#### Input data ####
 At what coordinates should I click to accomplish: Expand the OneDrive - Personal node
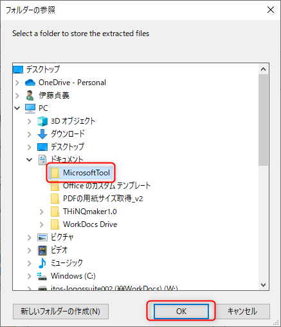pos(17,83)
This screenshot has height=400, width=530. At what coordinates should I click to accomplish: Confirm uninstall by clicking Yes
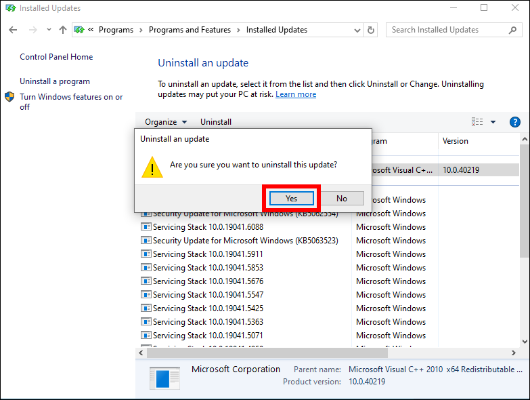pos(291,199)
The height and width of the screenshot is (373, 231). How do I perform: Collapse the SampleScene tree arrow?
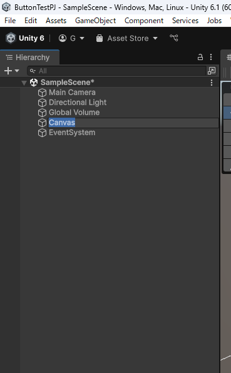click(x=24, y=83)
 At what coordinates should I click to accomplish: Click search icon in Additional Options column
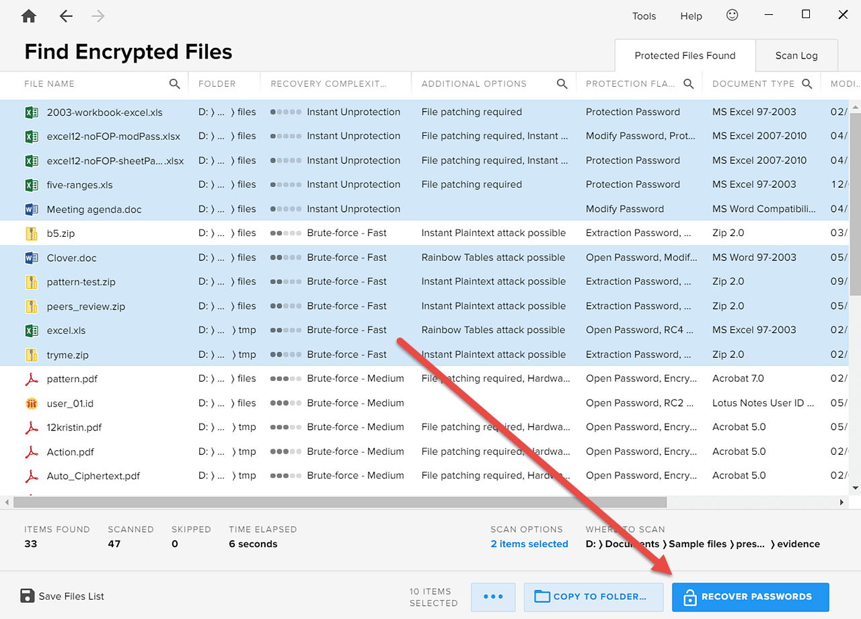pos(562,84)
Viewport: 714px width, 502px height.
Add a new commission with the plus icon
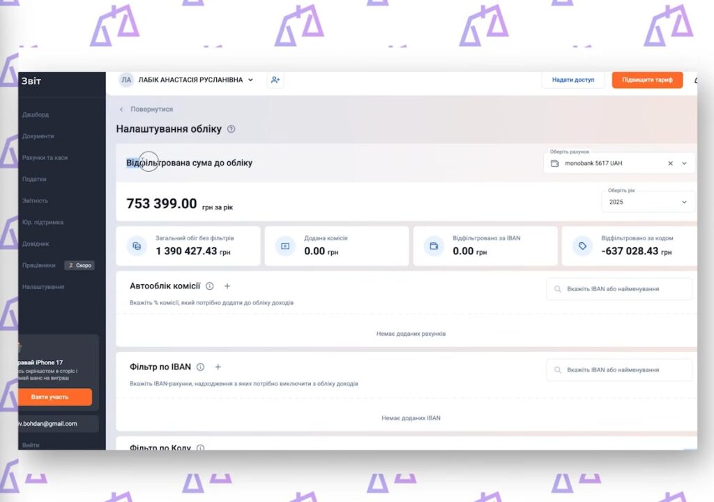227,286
####
## Work item:
Your answer must be an exact copy of the data above, minus its pictures.

## Output for this task:
 At what coordinates should I click to accomplish: Expand the OneDrive - Personal node
pos(17,83)
This screenshot has height=400, width=530. At what coordinates should I click to accomplish: Confirm uninstall by clicking Yes
pos(291,199)
The height and width of the screenshot is (373, 231). How do I perform: Collapse the SampleScene tree arrow?
click(x=24, y=83)
 At what coordinates should I click to accomplish: Click search icon in Additional Options column
pos(562,84)
Viewport: 714px width, 502px height.
Add a new commission with the plus icon
227,286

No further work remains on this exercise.